# TEXT SHOWN
---*---

John Yoo discusses strategies for fighting the war on terror including alternate forms of governance for failed states and network warfare.
 

John Yoo, AEI visiting scholar and professor of law at the University of California–Berkeley, delivered the last of the 2004–2005 Bradley Lectures on June 6. Edited excerpts follow.

Failed states constitute one of the great challenges to international peace and security. The response of the West and of the international legal order has been to impose a nation-state framework on these troubled areas. The West has erred in assuming that because strong nation-states are the guarantors of international stability, every territory must have a nation-state. State failure may indicate, however, that a territory or people may not be best governed by the nation-state structure. If one agrees that failed states beget negative consequences for the international system as a whole, public-choice theory predicts that interventions in failed states will be under-supplied by individual nation-states. The international legal system--by requiring that intervention be followed by a transition to independence and full sovereignty as a nation-state--only makes this situation worse by imposing a rule that increases the costs of intervention, which will further depress actual interventions.

A similar phenomenon occurs with regard to the maintenance of state borders. International law forces intervening nations to bear high governance costs. Yet, there is no natural reason why the borders of failed states ought to be accepted as a given. Economists Alberto Alesina and Enrico Spolaore have proposed that the size of nations is determined by the trade-off between benefits of larger scale--such as defense, law and order, and free trade markets--and the costs created by heterogeneity of preferences within a nation. Security and free trade are precisely the international public goods that the United States has supplied for more than a half-century. By playing a hegemonic role, the United States has created the exact conditions to encourage fragmentation--a development it opposes by keeping nations intact.
 
The United States should explore other forms of governance for failed states, seeking primarily to guarantee internal security and the functioning of effective markets; its goal should be to restore sufficient order in a failed state to prevent it from becoming a base for terrorism. It should also allow failed states to break up along ethnic or religious lines. These policies will reduce the costs of intervention, which should allow for the removal of more territory from the grasp of terrorists.

Network Warfare

We tend to conceive of al Qaeda as a top-down hierarchy; it is better conceived of as a network, however. Its characteristics are typical of what is known as a free-scale network, made up of nodes connected to each other for some purpose. These networks do not have command-and-control hierarchies, but instead are organized around hubs, which are nodes that have a high number of connections to other nodes. The networks are also dynamic; if a node or hub disappears, nodes may simply move their connections to others. Free-scale networks remain remarkably immune to attack; randomly destroying nodes will not cause one to collapse.

---*---

Records locating screen elements

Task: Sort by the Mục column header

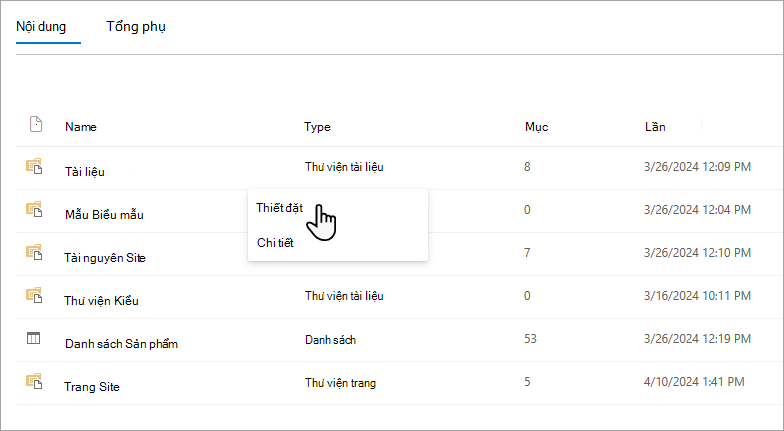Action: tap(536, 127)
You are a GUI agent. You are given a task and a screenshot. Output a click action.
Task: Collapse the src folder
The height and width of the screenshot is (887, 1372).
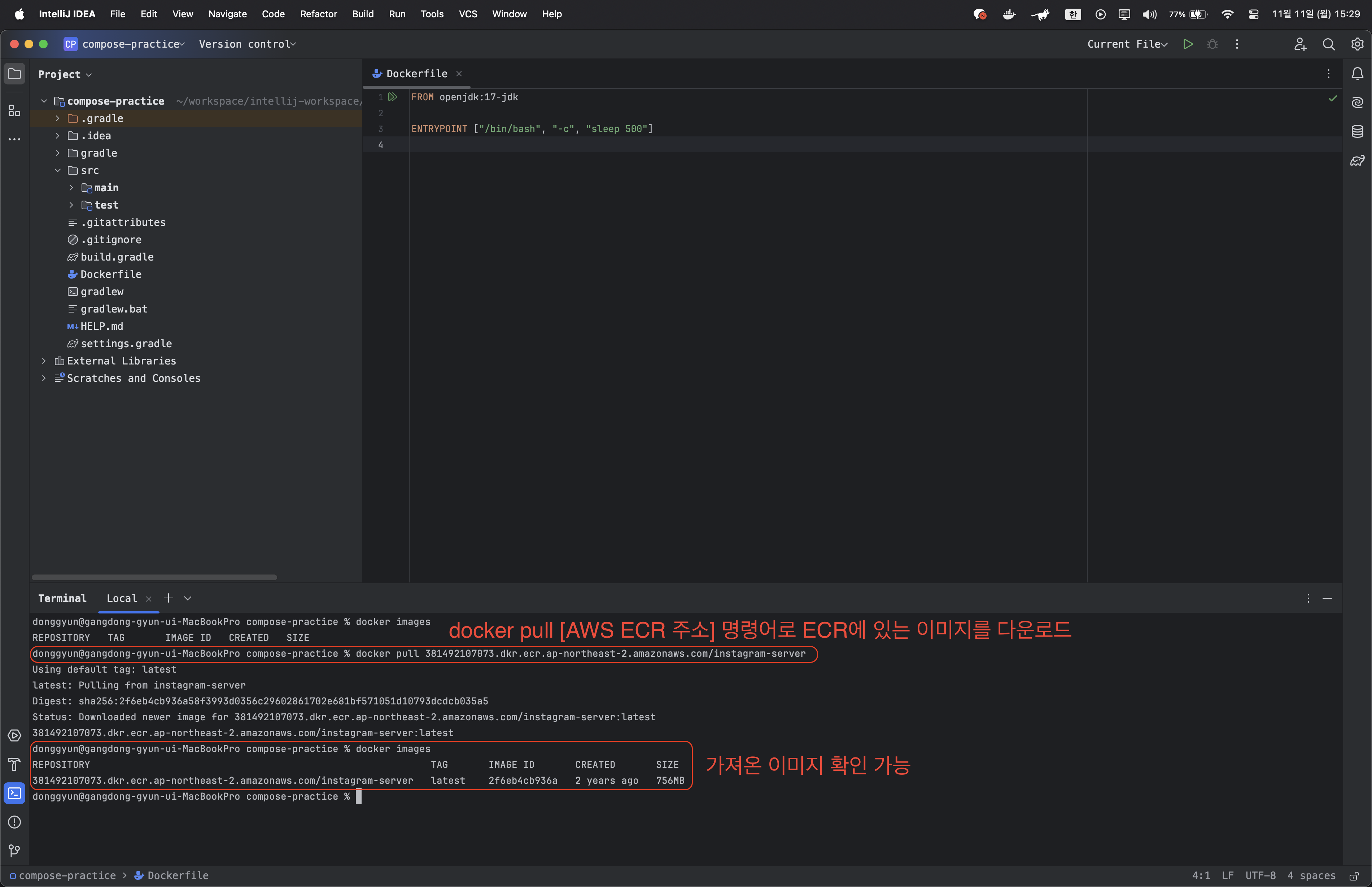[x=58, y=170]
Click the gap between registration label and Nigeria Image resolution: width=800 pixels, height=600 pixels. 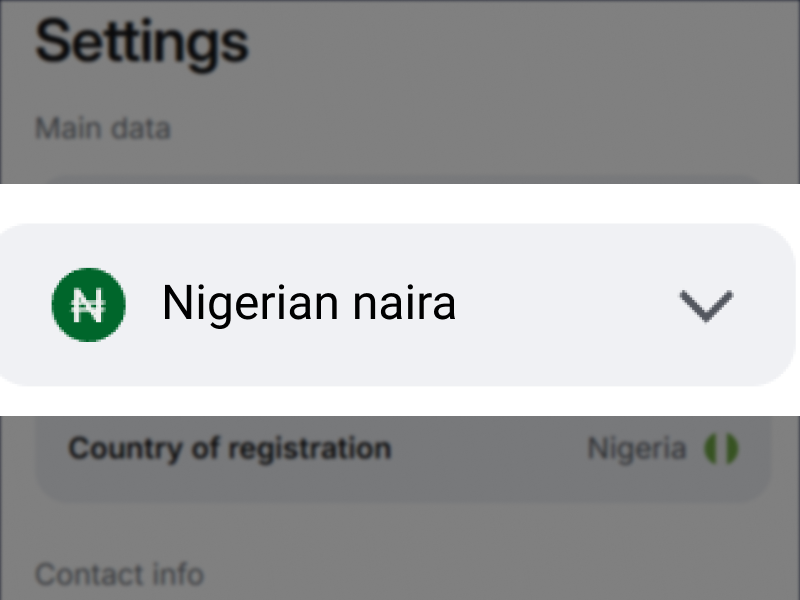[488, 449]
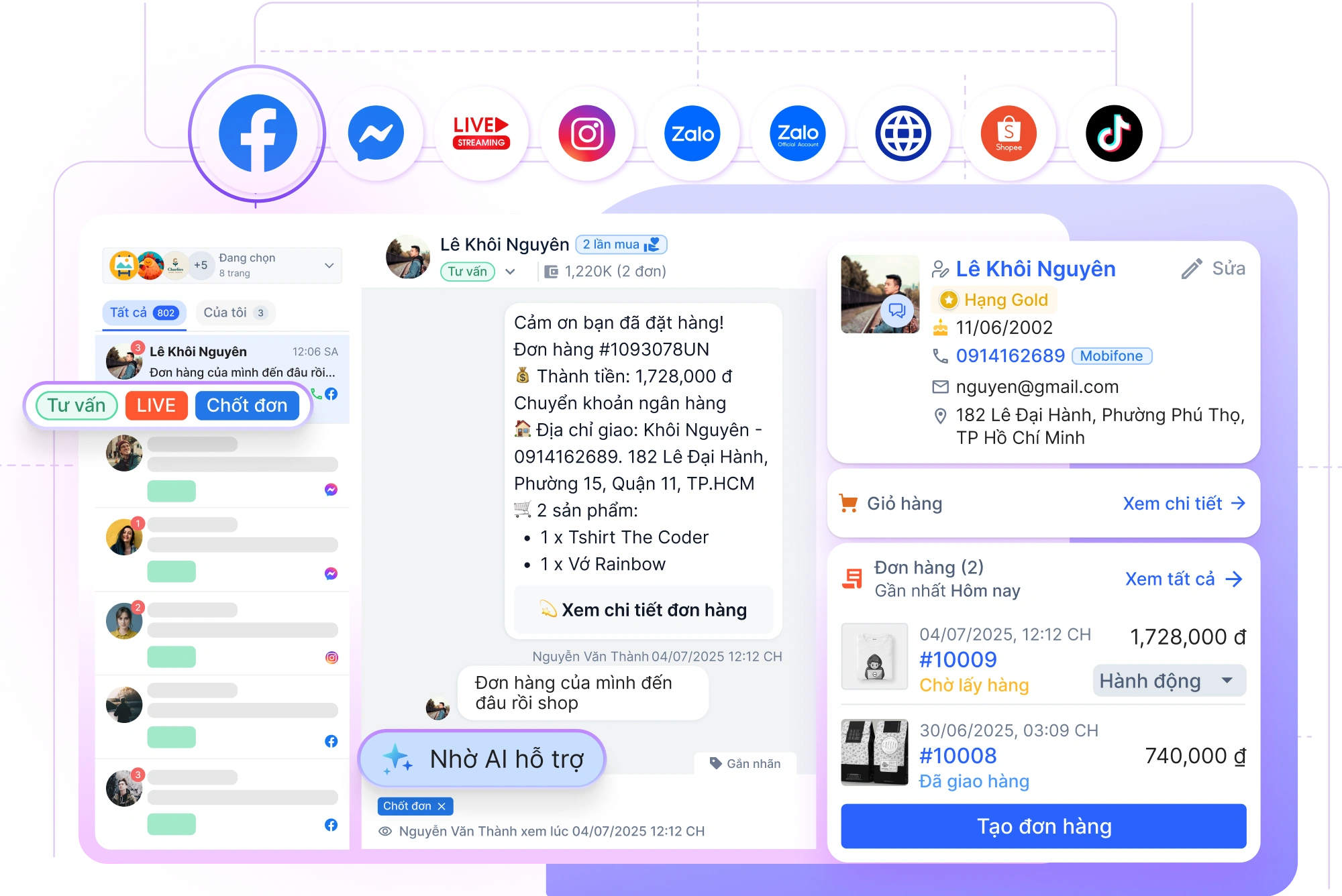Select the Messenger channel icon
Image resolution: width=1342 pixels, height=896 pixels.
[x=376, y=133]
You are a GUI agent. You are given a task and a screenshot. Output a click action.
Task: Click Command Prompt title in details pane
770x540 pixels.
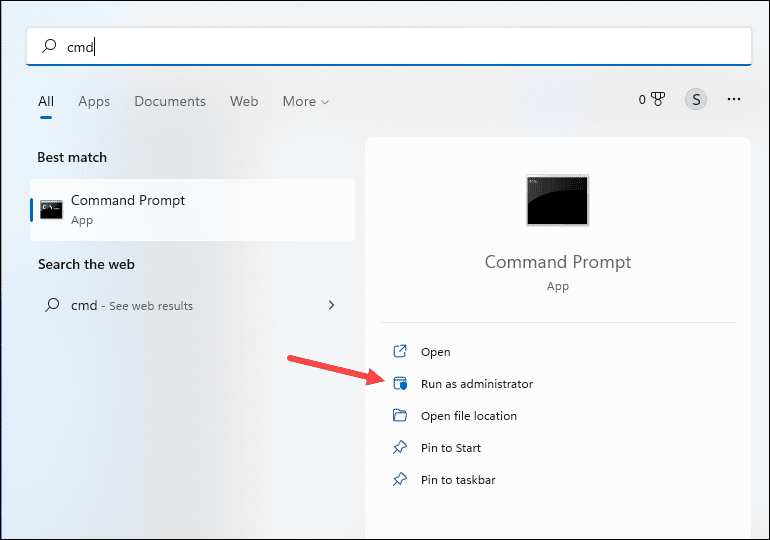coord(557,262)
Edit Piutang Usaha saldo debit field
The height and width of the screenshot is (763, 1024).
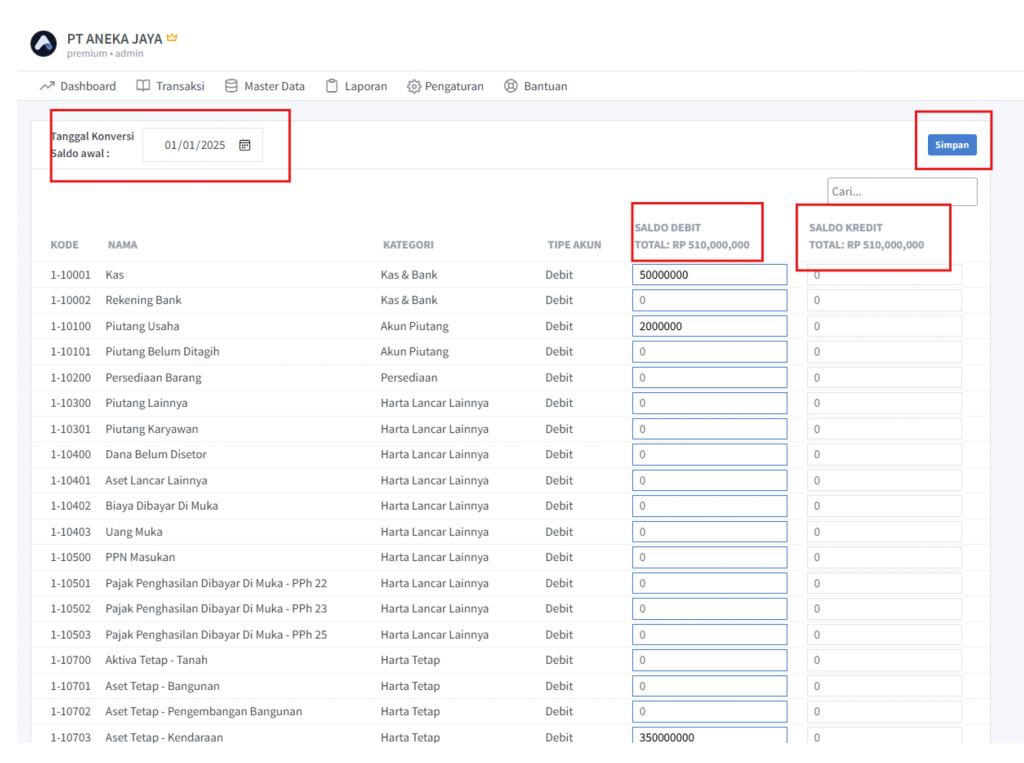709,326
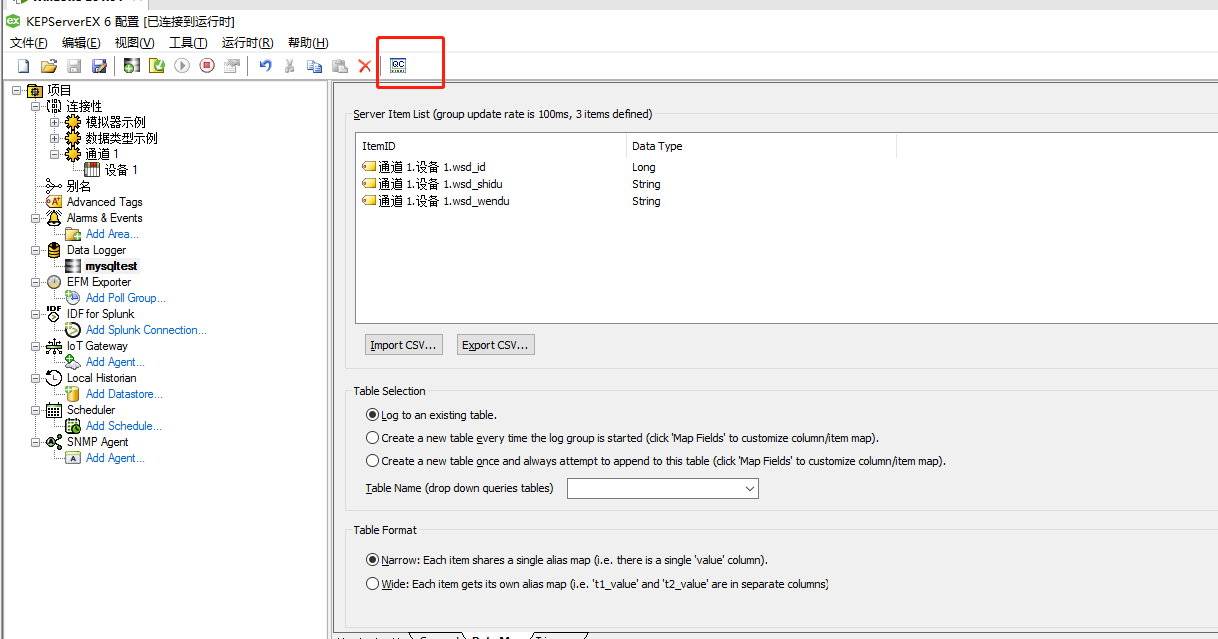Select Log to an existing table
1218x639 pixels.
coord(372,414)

---*---

# CHALLENGE A
Decide whether each statement agrees with the lecture excerpt, answering yes or no and quoting the words that settle it: (i) John Yoo delivered the last of the 2004–2005 Bradley Lectures on June 6. (ii) Free-scale networks collapse when their nodes are destroyed at random. (iii) The United States should allow failed states to break up along ethnic or religious lines.
# CHALLENGE B
In the lecture excerpt, which two economists proposed that the size of nations is set by a trade-off between the benefits of larger scale and the costs of heterogeneous preferences?
# CHALLENGE C
From the lecture excerpt, extract the passage starting with "We tend to conceive" and going on through "one to collapse.".
The rows are separate material with no connection to the lecture excerpt.

# EXPECTED ANSWER A
(i) Yes: "delivered the last of the 2004–2005 Bradley Lectures on June 6"
(ii) No: "randomly destroying nodes will not cause one to collapse"
(iii) Yes: "It should also allow failed states to break up along ethnic or religious lines."

# EXPECTED ANSWER B
Alberto Alesina and Enrico Spolaore.

# EXPECTED ANSWER C
We tend to conceive of al Qaeda as a top-down hierarchy; it is better conceived of as a network, however. Its characteristics are typical of what is known as a free-scale network, made up of nodes connected to each other for some purpose. These networks do not have command-and-control hierarchies, but instead are organized around hubs, which are nodes that have a high number of connections to other nodes. The networks are also dynamic; if a node or hub disappears, nodes may simply move their connections to others. Free-scale networks remain remarkably immune to attack; randomly destroying nodes will not cause one to collapse.